The house of George Grannis, a photographer, was built sometime around 1864 on Church Street in Waterbury. In the 1870s, the house came to be owned by the Burrall family, being occupied in the early twentieth century by the sisters, Mary and Lucy Burrall, and their lifelong friend, Miss Edith Morton Chase. The daughter of Henry Sabin Chase, first president of the Chase Brass and Copper Company, Edith Chase was a neighbor of the Burrall sisters, who became her companions when she later made the Grand Tour of Europe. In 1917, Chase’s father gave her land in Litchfield, now Topsmead State Forest, where she built a country house. Chase and the Burralls then lived together, dividing their time between summers in Litchfield and winters in Waterbury.
The Harris Pendleton House (1850)
Harris Pendleton was an accomplished Stonington seafarer. His house, at 35 Main Street, was built around 1850 of bricks that had been used as ships’ ballast.
The Daniel Beadle Capron House (1850)
According to the 1867 history, by Alfred Andrews, of the First Congregational Church of New Britain, Daniel Beadle Capron was born in 1813 in Broadlebin, New York. Having moved to New Britain, “he has been a mechanic, but in 1862 was in merchandise on Washington st., and now, in 1867, in shoe and harness business on Main st.” Capron‘s Italianate-style house, built around 1850, originally stood on the corner of High and West Main Street, but was moved, in 1906, further down High Street to make way for the building of the First Baptist Church. The house later served as a funeral home, then the offices of an architectural firm and the city’s Health Department.
Anne V. Torrant School (1874/1912)
The Anne V. Torrant School in Plainville consists of two connected buildings. The earlier Italianate structure was built in 1874, when the town’s various one and two room schools were consolidated into a single building. The second structure was built of brick in 1911-1912. In style, both buildings are similar to other schools built in Connecticut during the same period. The school was called the Broad Street School and later was renamed in honor of Anne V. Torrant, who worked there for fifty years, starting as a teacher in the 1920s and later serving as principal. The school was named for her shortly before her retirement in 1972. Today, the building is no longer a school but has been converted into housing for the elderly and is called the Torrant House.
C.L. Griswold Factory (1870)
According to the History of Middlesex County, Connecticut (1884), the Town of Chester
“is finely situated for manufacturing, having two considerable streams of water running through it, which have their rise in the lower part of Haddam and unite, at tide-water, at the head of the cove. […] The first factory on the south stream is the bitt factory of C. L. Griswold, now occupied by the Chester Manufacturing Company, consisting of Edwin G. Smith, John H. Bailey, and Charles E. Wright, who manufacture auger bitts, corkscrews, reamers, etc. The factory is on the site of a forge built about the year 1816, and occupied by Abel Snow in the forging of ship anchors. About 1838, the building was used for the manufacture of carriage springs, later by C. L. Griswold & Co. for the manufacture of bitts, and by the present owners for the same business.”

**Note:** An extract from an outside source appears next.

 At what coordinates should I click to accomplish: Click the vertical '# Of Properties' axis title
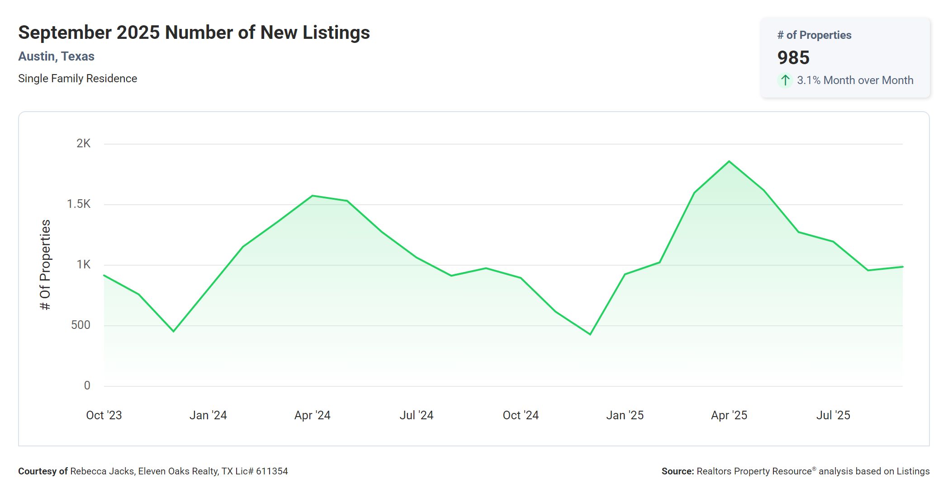pyautogui.click(x=45, y=265)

The C.L. Griswold Factory building, built around 1870 (or perhaps as early as 1850) continued to be used for manufacturing until 1919. In the 1920s, the building became a Masonic Lodge and was more recently used by the National Theatre of the Deaf. In 2001 the building was purchased by the Chester Historical Society and has been renovated to become the Chester Museum at the Mill.
The Baker-Weir House (1750/1860)
The Baker-Weir House in Windham Center began as a colonial farmhouse, built in 1750. Two Italianate-style wings were added in 1860. The house was owned by the Baker family. In 1851, Anna Bartlett Dwight married Lt. Charles Taintor Baker and, after 1870, they resided in New York and spent their summers at the Baker House in Windham. The couple’s youngest daughter, Anna Dwight Baker, married the artist J. Alden Weir in 1883. The previous year, Weir had acquired a farm in Branchville, which became his primary residence. At the time of Anna Weir’s death in 1892, he had three young daughters to raise, so the next year, Weir married Anna’s sister, Ella Baker. Through his two marriages, Weir inherited the Baker farm and thereafter maintained three homes, one in New York, and his two country studios in Branchville, which is now the Weir Farm National Historic Site, and in Windham, which is still owned by the Weir family. J. Alden Weir died in 1919 and is buried in Windham Center Cemetery.
Watson Coe House (1867)
The Watson Coe House, built in 1867-1868 on Orange Street in New Haven, is a later example of the many Italianate style houses built in the city in the mid-nineteenth century. In the early twentieth century, the house at 484 Orange Street was home to Wesley Roswell Coe, who was a Yale professor of Comparative Anatomy, marine biologist and Curator of Zoology at the Yale Peabody Museum for sixteen years.